São Paulo State University, Department of Prosthodontics and Dental Materials, São José dos Campos, Brazil.
Dent Mater. 2012 Feb;28(2):189-96. doi: 10.1016/j.dental.2011.10.009. Epub 2011 Oct 27.
This study characterized the feldspathic ceramic surfaces after various silanization protocols.
Ceramic bars (2 mm × 4 mm × 10 mm) (N = 18) of feldpathic ceramic (VM7, VITA Zahnfabrik) were manufactured and finished. Before silane application, the specimens were ultrasonically cleaned in distilled water for 10 min. The ceramic specimens were randomly divided into nine groups (N = 2 per group) and were treated with different silane protocols. MPS silane (ESPE-Sil, 3M ESPE) was applied to all specimens and left to react at 20°C for 2 min (G20). After drying, the specimens were subjected to heat treatment in an oven at 38°C (G38), 79°C (G79) or 100°C (G100) for 1 min. Half of the specimens of each group were rinsed with water at 80°C for 15s (G20B, G38B, G79B, G100B). The control group (GC) received no silane. Attenuated total reflection infrared Fourier transform analysis (ATR FT-IR) was performed using a spectrometer. Thickness of silane layer was measured using a spectroscopic ellipsometer working in the λ = 632.8 nm (He-Ne laser) at 70° incidence angle. Surface roughness was evaluated using an optical profilometer. Specimens were further analyzed under the Scanning Electron Microscopy (SEM) to observe the topographic patterns.

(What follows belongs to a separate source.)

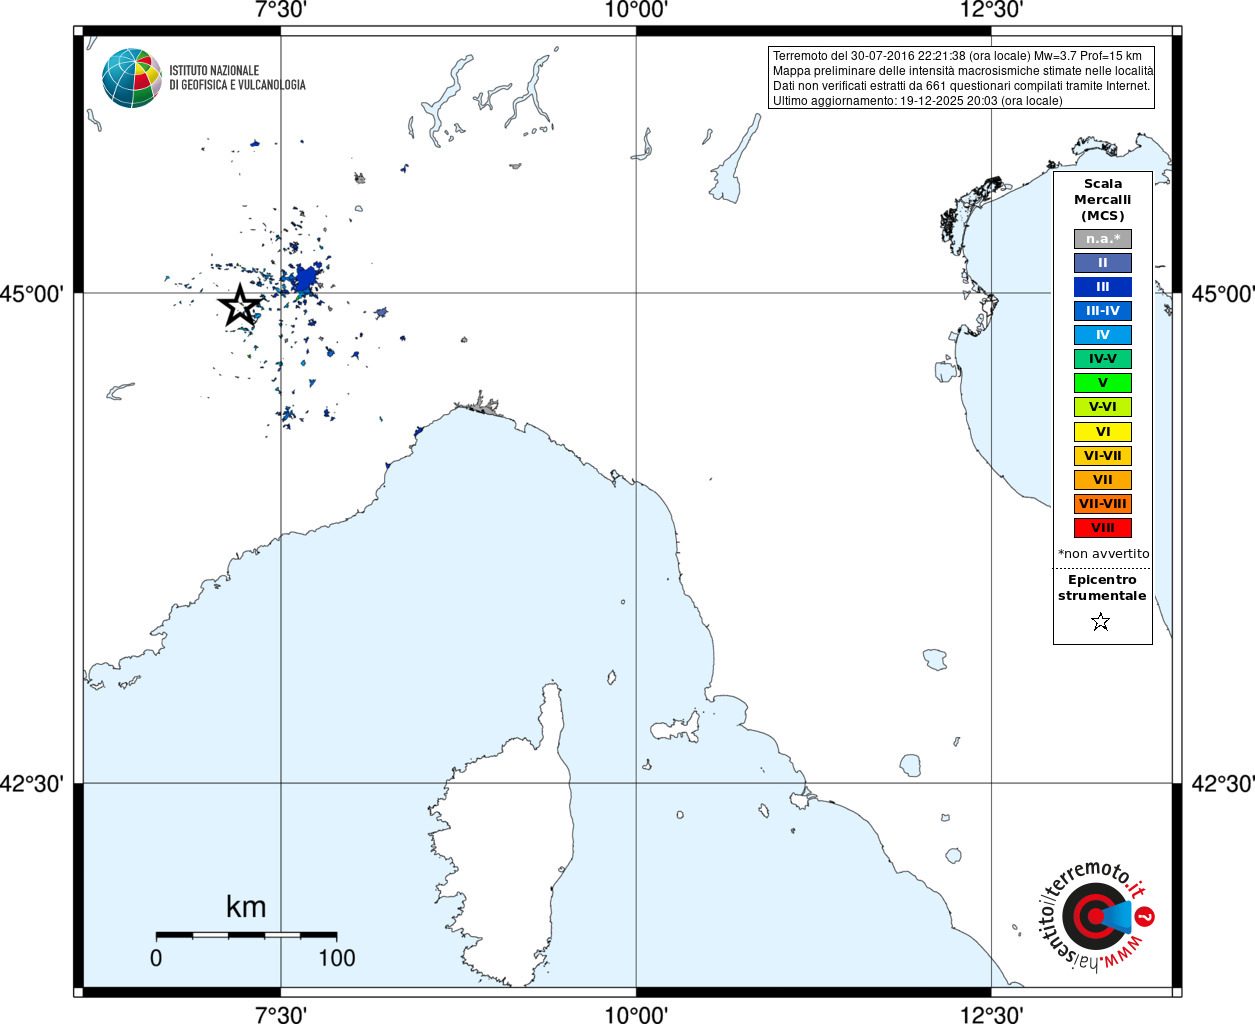Click the Istituto Nazionale di Geofisica text
The width and height of the screenshot is (1255, 1024).
click(x=237, y=78)
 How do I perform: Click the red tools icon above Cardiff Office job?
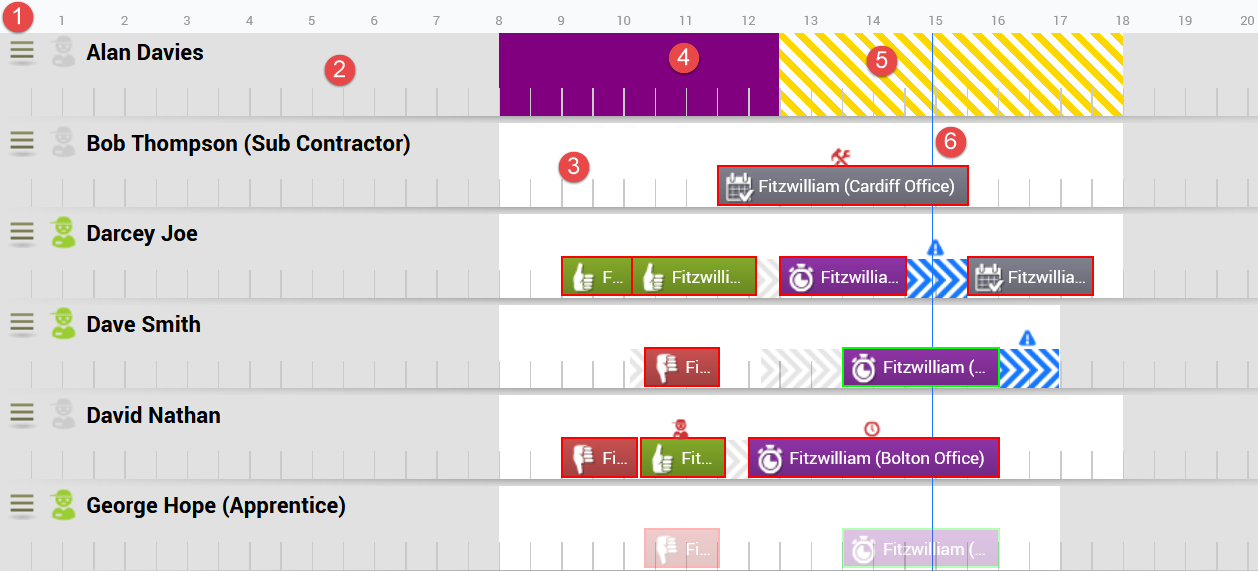click(841, 156)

ATR FT-IR analysis showed changes in Si-O peaks with enlarged bands around 940 cm(-1). Ellipsometry measurements showed that all post-heat treatment actions reduced the silane film thickness (30.8-33.5 nm) compared to G20 (40 nm). The groups submitted to rinsing in hot water (B groups) showed thinner silane films (9.8-14.4 nm) than those of their corresponding groups (without washing) (30.8-40 nm). Profilometer analysis showed that heat treatments (Ra ≈ 0.10-0.19 μm; Rq ≈ 0.15-0.26 μm) provided a smoother surface than the control group (Ra ≈ 0.48 μm; Rq ≈ 0.65 μm). Similar patterns were also observed in SEM images.
Heat treatment after MPS silane application improved the silane layer network. Rinsing with boiling water eliminated the outmost unreacted regions of the silane yielding to thinner film thicknesses.
本研究对不同硅烷化方案处理后的长石陶瓷表面进行了表征。
制备并加工长石陶瓷(VM7,VITA Zahnfabrik)的陶瓷棒(2mm×4mm×10mm)(N=18)。在进行硅烷处理之前,将样品在去离子水中用超声清洗 10 分钟。将陶瓷样品随机分为 9 组(每组 2 个样品),并采用不同的硅烷处理方案进行处理。所有样品均应用 MPS 硅烷(ESPE-Sil,3M ESPE),在 20°C 下反应 2 分钟(G20)。干燥后,将样品在 38°C(G38)、79°C(G79)或 100°C(G100)的烘箱中加热处理 1 分钟。每组的一半样品在 80°C 的水中冲洗 15 秒(G20B、G38B、G79B、G100B)。对照组(GC)未进行硅烷处理。使用光谱仪进行衰减全反射红外傅里叶变换分析(ATR FT-IR)。使用λ=632.8nm(氦氖激光)、70°入射角的光谱椭圆偏振仪测量硅烷层的厚度。使用光学轮廓仪评估表面粗糙度。使用扫描电子显微镜(SEM)进一步分析样品,观察形貌图案。
ATR FT-IR 分析表明 Si-O 峰发生变化,940cm(-1)左右的峰带增大。椭圆光度测量表明,所有后热处理操作都降低了硅烷膜厚度(30.8-33.5nm),而 G20 组为 40nm。在热水中冲洗的(B)组显示出比相应组(未冲洗)更薄的硅烷膜(9.8-14.4nm)(30.8-40nm)。轮廓仪分析表明,热处理(Ra≈0.10-0.19μm;Rq≈0.15-0.26μm)提供的表面比对照组(Ra≈0.48μm;Rq≈0.65μm)更光滑。SEM 图像也显示出类似的模式。
MPS 硅烷处理后进行热处理可改善硅烷层网络。用沸水冲洗可去除硅烷的最外层未反应区,从而获得更薄的膜厚。